- Texte visé : Texte de la commission sur la proposition de loi, adoptée par l'Assemblée nationale, relative au droit à l'aide à mourir (n°2401)., n° 2453-A0
- Stade de lecture : Deuxième lecture
- Examiné par : Assemblée nationale (séance publique)
À l’alinéa 7, après le mot :
« procédure »,
insérer les mots :
« sans annuler la demande ».
L’article L. 1111-12-7 prévoit que, lorsque la personne qui a confirmé sa volonté demande un report de l’administration de la substance létale, le professionnel de santé suspend la procédure et convient d’une nouvelle date.
Toutefois, la rédaction actuelle ne précise pas explicitement que cette suspension n’emporte pas annulation de la demande initiale d’aide à mourir.

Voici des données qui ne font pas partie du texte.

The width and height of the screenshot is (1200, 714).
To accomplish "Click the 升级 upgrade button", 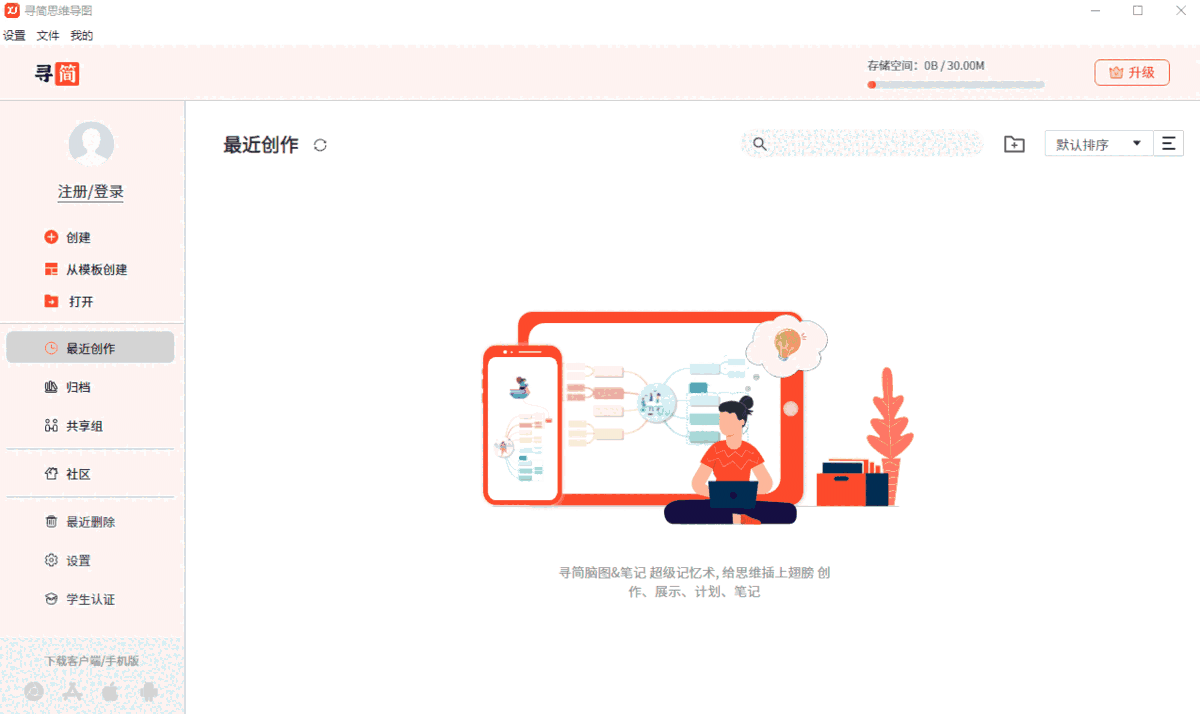I will 1131,72.
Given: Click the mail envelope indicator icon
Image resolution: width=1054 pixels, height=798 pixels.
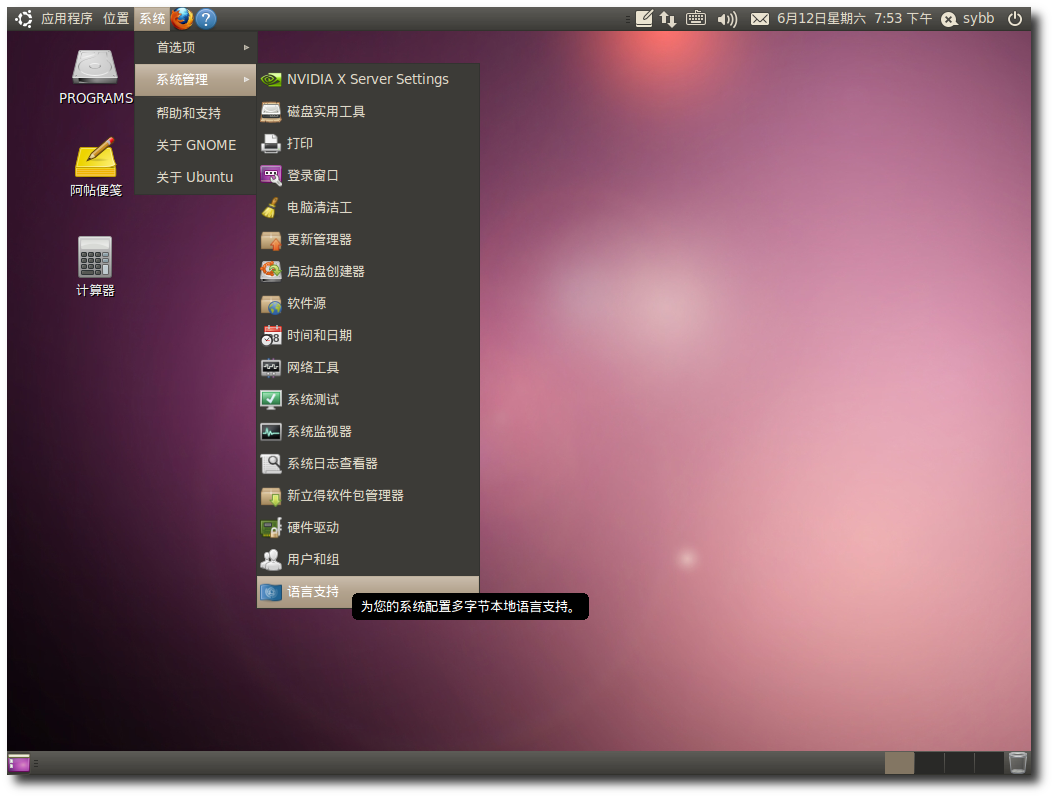Looking at the screenshot, I should pos(760,18).
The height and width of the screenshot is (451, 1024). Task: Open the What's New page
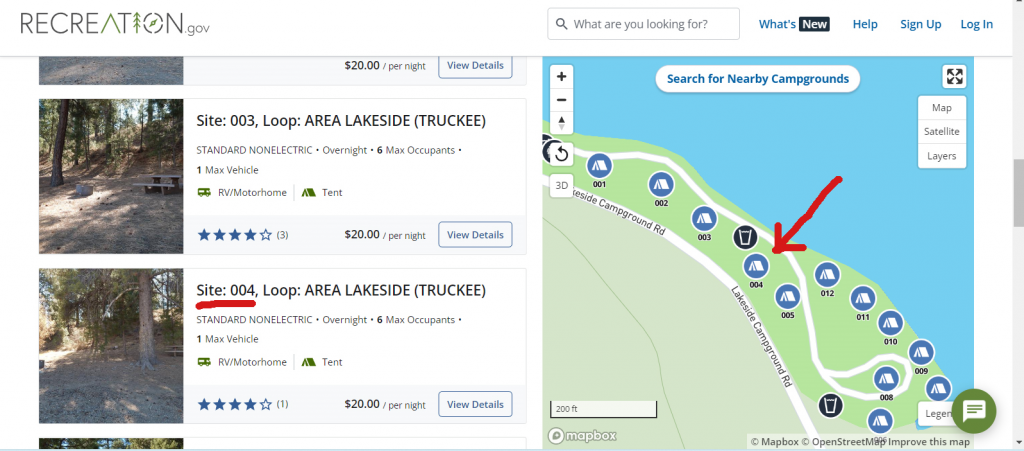pos(794,24)
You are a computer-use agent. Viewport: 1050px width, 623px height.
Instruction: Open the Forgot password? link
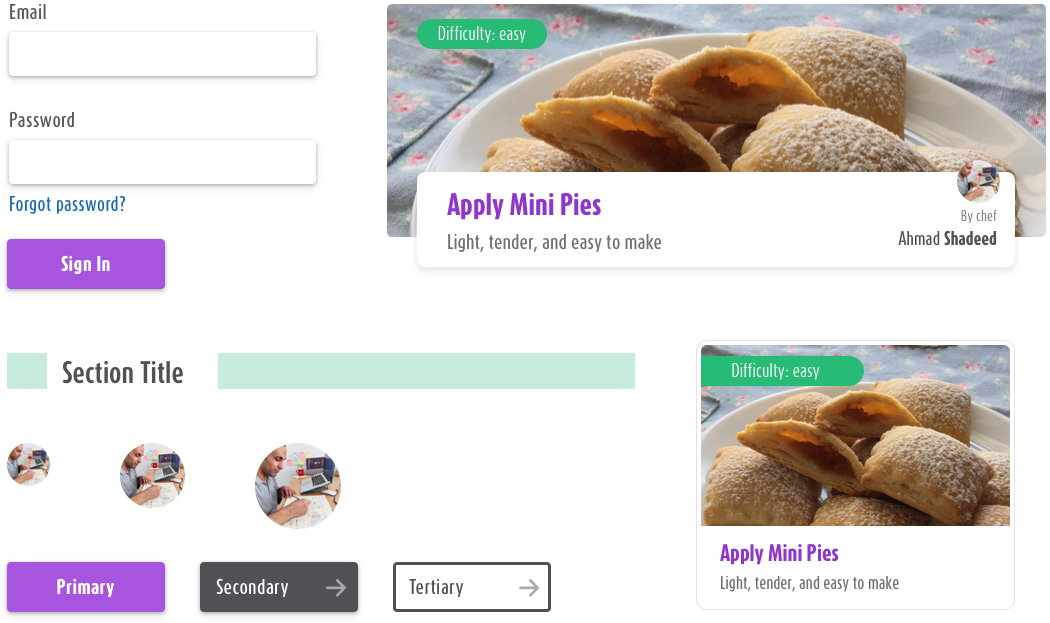click(67, 204)
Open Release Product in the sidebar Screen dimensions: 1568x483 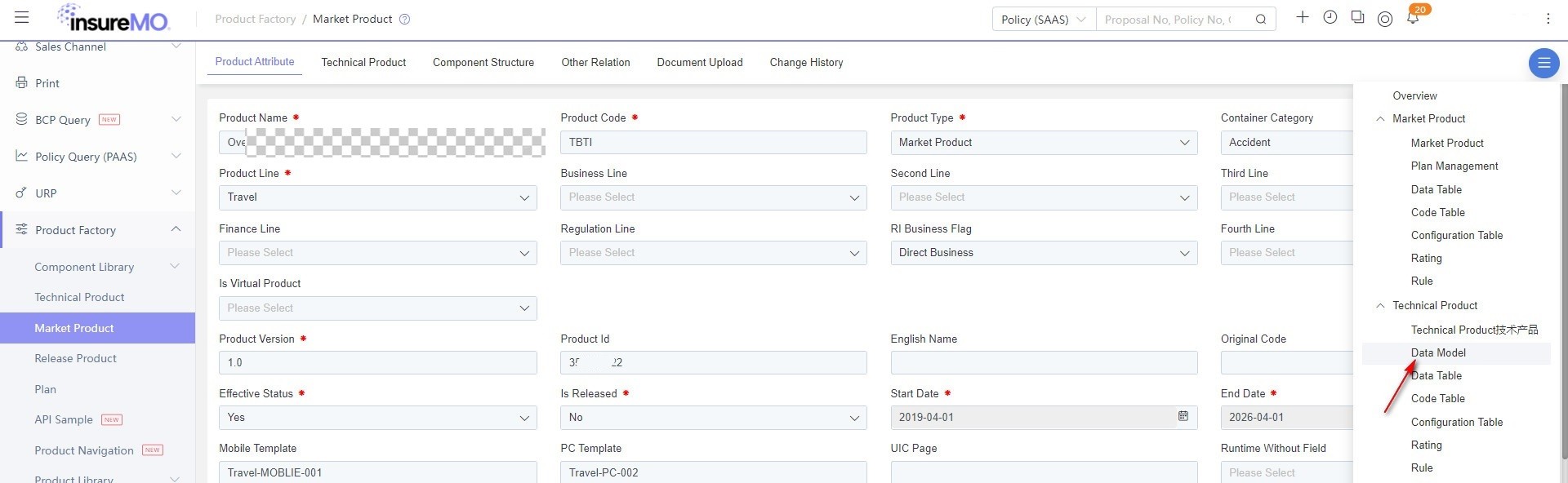tap(75, 358)
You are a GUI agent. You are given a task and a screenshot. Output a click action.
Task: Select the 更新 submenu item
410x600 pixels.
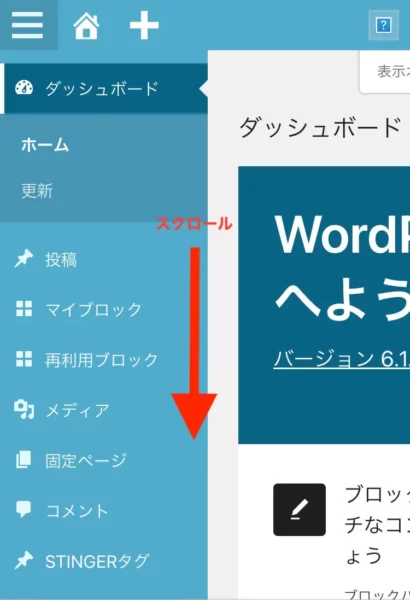[37, 191]
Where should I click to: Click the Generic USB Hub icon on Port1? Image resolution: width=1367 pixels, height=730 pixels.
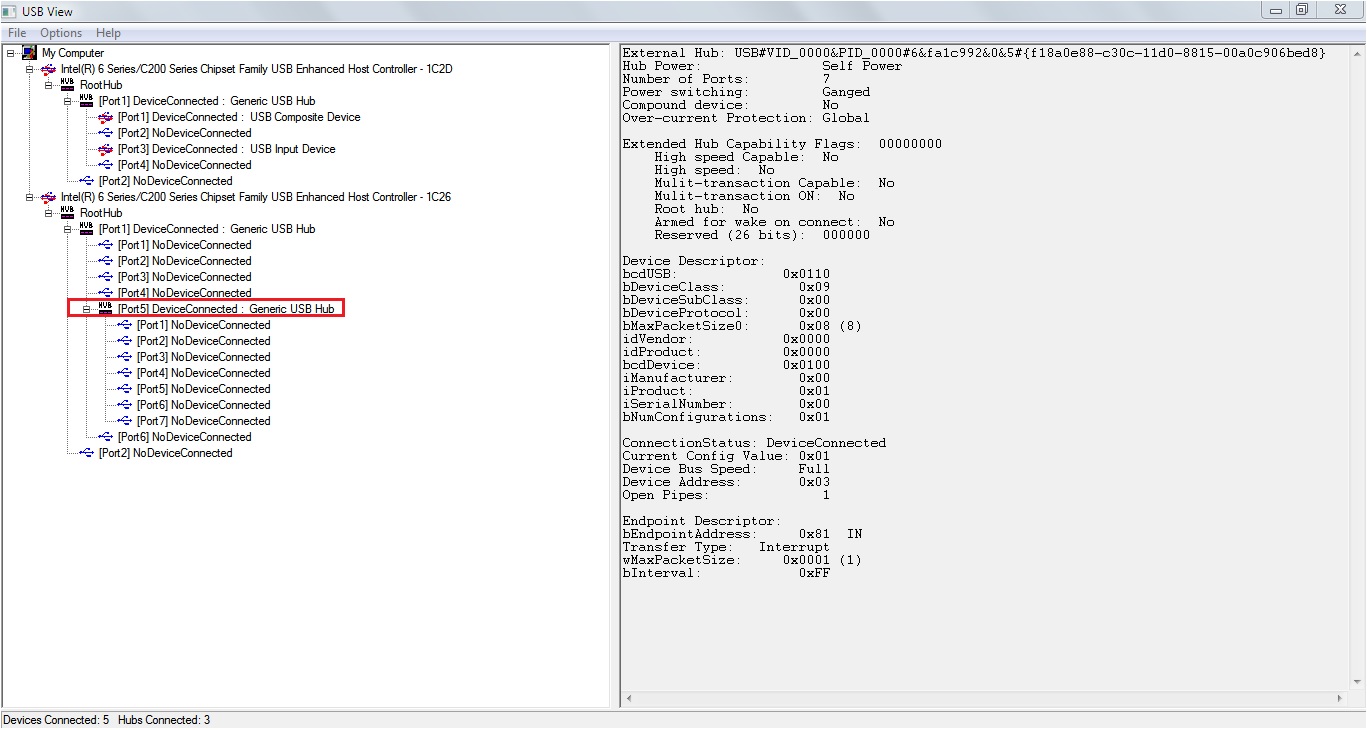85,100
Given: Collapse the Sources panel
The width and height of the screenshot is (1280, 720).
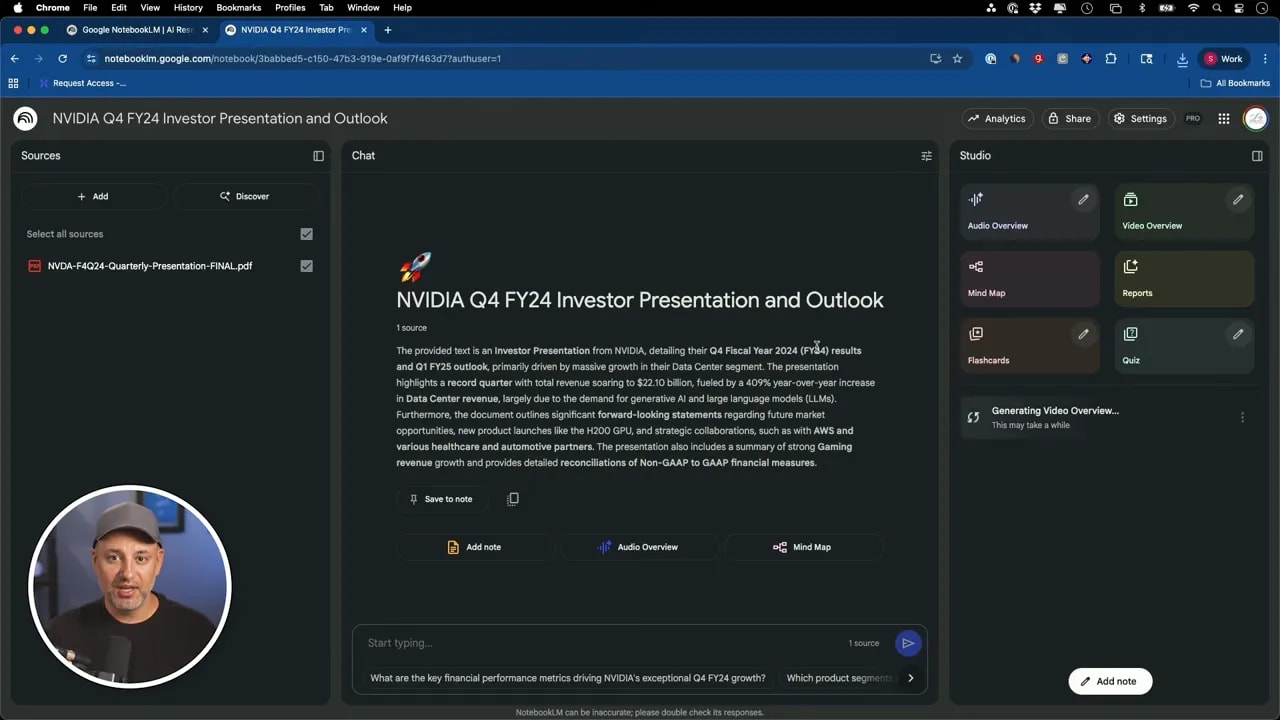Looking at the screenshot, I should [x=318, y=156].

Cette absence de clarification peut conduire à des interprétations divergentes, susceptibles de fragiliser la continuité de la procédure ou de faire peser une insécurité juridique sur la personne concernée.
Le présent amendement vise donc à préciser que la suspension de la procédure, à la demande de la personne, n’a pas pour effet d’annuler sa demande d’aide à mourir. Il s’agit d’un amendement de clarification, garantissant le respect de la volonté exprimée, la lisibilité du dispositif et la cohérence de la procédure avec le droit, déjà reconnu, de demander un report sans renoncement.